The maturity of the process should determine the type of tool to apply.
If your process is just getting started with process improvement, has no metrics, have never defined a common process, and doesn’t know where to begin, start simple. The two tools we recommend are 5-S and standard work (actually let’s call it consistent processing, since standard work is more complex than it seems).
5-S is a way to clean and organize the workspace, so that unneeded items are removed, needed things are well-labeled, easy to find, everything has it’s place, so it’s easy to see when there are problems in the workspace. To maintain these methods are difficult, but the first couple phases are easy and can gain some quick efficiency gains, along with a pleasing appearance.

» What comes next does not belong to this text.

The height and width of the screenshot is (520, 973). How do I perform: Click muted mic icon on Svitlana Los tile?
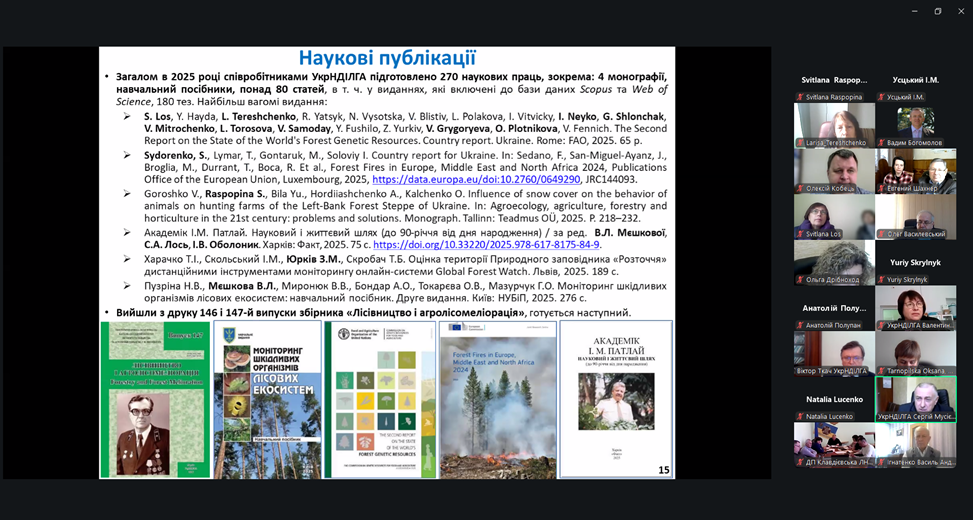800,234
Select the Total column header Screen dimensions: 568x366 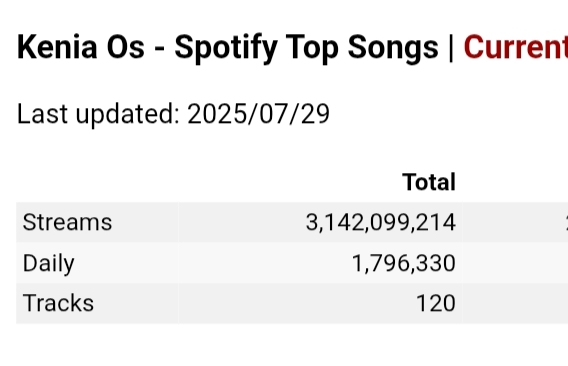coord(429,182)
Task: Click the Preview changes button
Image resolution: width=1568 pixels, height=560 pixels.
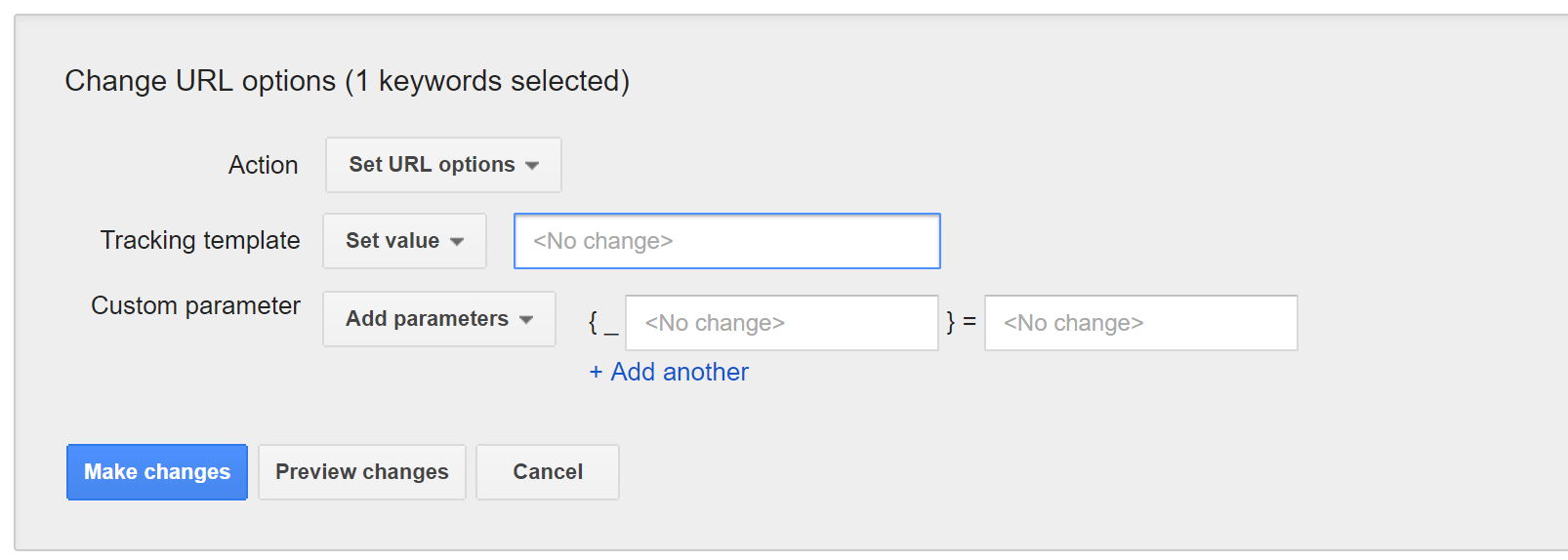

Consistent processing is about defining a process that can be followed by everyone involved in the process, so that the problems created by differences in approaches can be reduced, and the new process can be adjusted according to problems that occur going forward. It’s too confusing to try and improve a process that doesn’t have any repeat performance. When you look for root cause, there are often so many process issues that can “muddy up the waters”.

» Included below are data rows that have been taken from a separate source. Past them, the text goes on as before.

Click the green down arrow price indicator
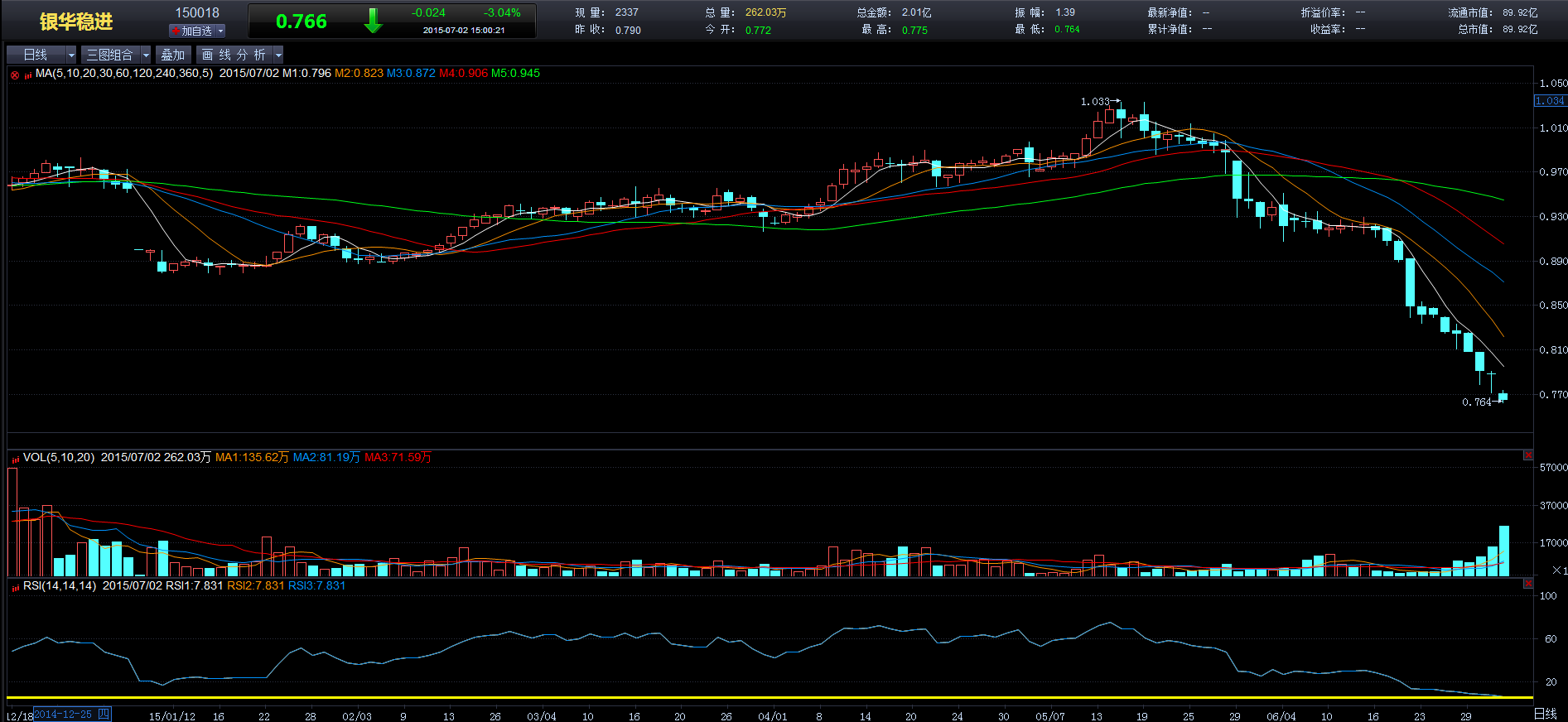The width and height of the screenshot is (1568, 722). tap(373, 21)
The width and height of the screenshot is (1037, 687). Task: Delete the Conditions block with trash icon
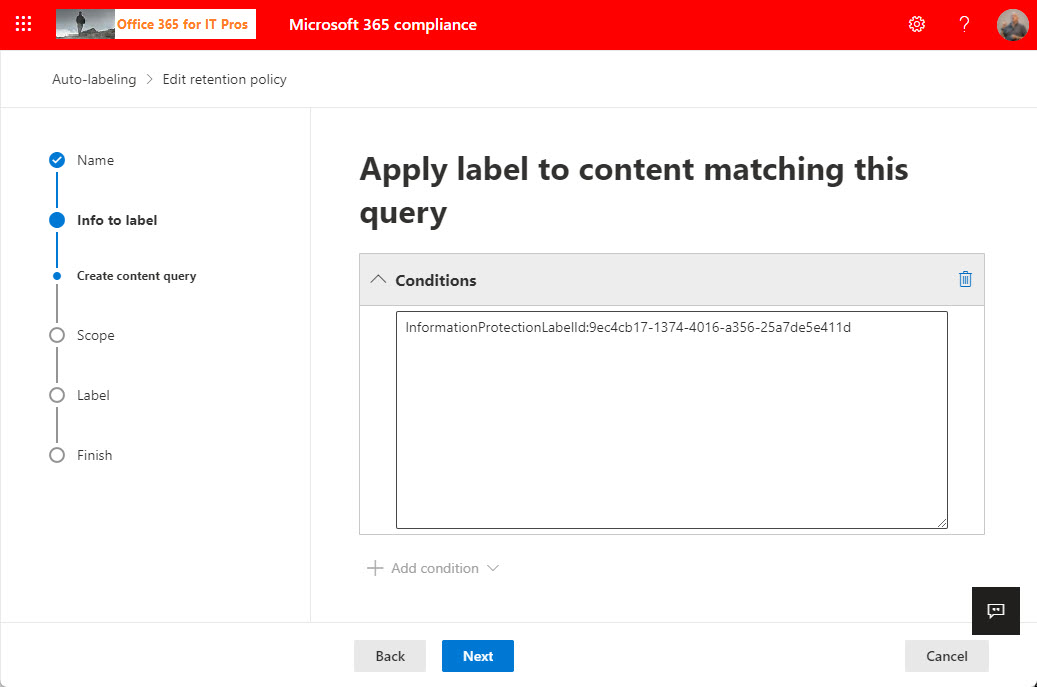tap(965, 280)
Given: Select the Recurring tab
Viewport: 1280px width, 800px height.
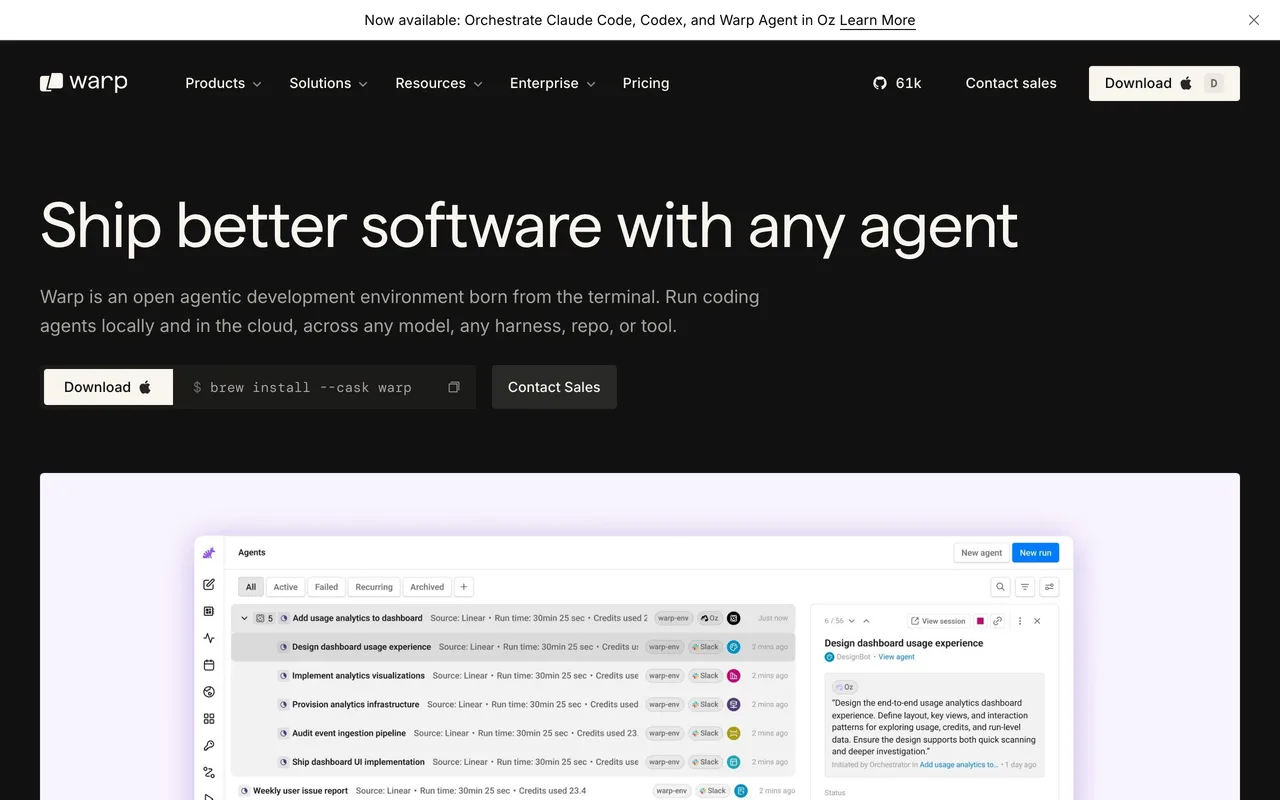Looking at the screenshot, I should [x=374, y=587].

I recently helped with some yield problems at a facility. We had the failed unit hooked up to the test equipment, asking all kinds of questions, testing different scenarios, trying to identify what could be the problem. When we finally decided to open up the unit, it was missing a major part! You end up wasting a lot of your time investigating the simple stuff, and it slows down the improvement process (instead of working on the major issues). Establishing some standards for assembling, repairing, reworking, and verifying processes is a must!
You might also be concerned that workers will feel “confined” by a standard.

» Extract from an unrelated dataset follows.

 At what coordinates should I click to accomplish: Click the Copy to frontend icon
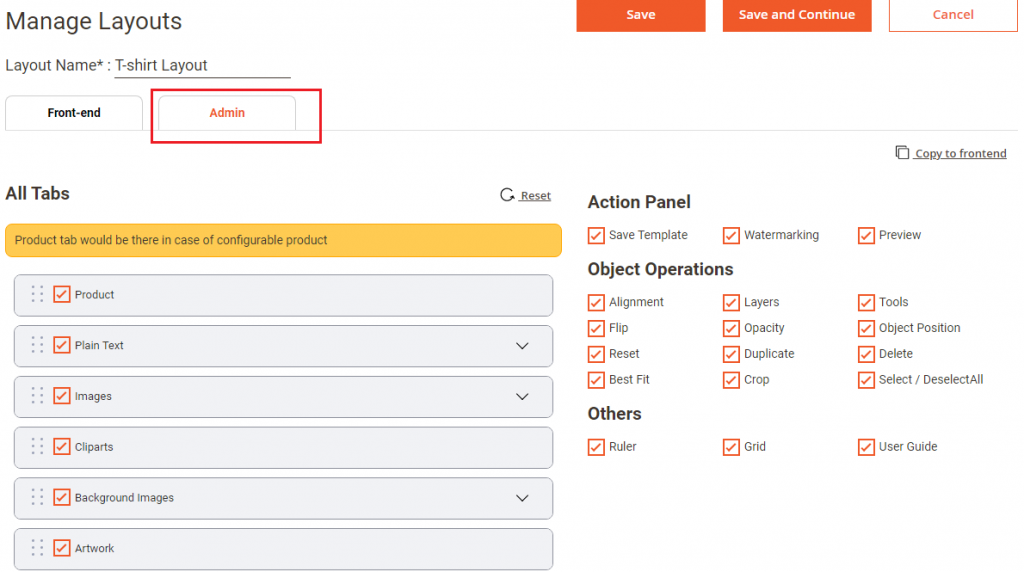pyautogui.click(x=902, y=153)
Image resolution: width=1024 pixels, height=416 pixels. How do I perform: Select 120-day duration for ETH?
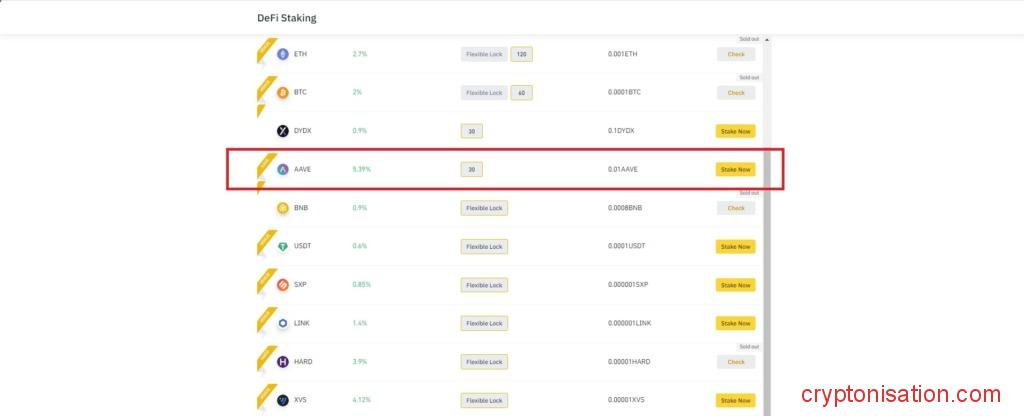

Here is what you can do to alleviate their concerns:
1) Involve them in developing the process, so they own the process, and feel a part of its development.
2) Reiterate that the standard is the safest and most efficient way to do a process TODAY, but can be improved or changed at any time.
3) Recognize those individuals who helped establish the best process, and those who improve it, to encourage others to come up with better ways of doing something. If they get some motivation from being recognized by their co-workers and leaders, then they may spend time trying to think of better ways to improve the standard.
If you can instill that kind of thinking in your people, you are really maturing as a company.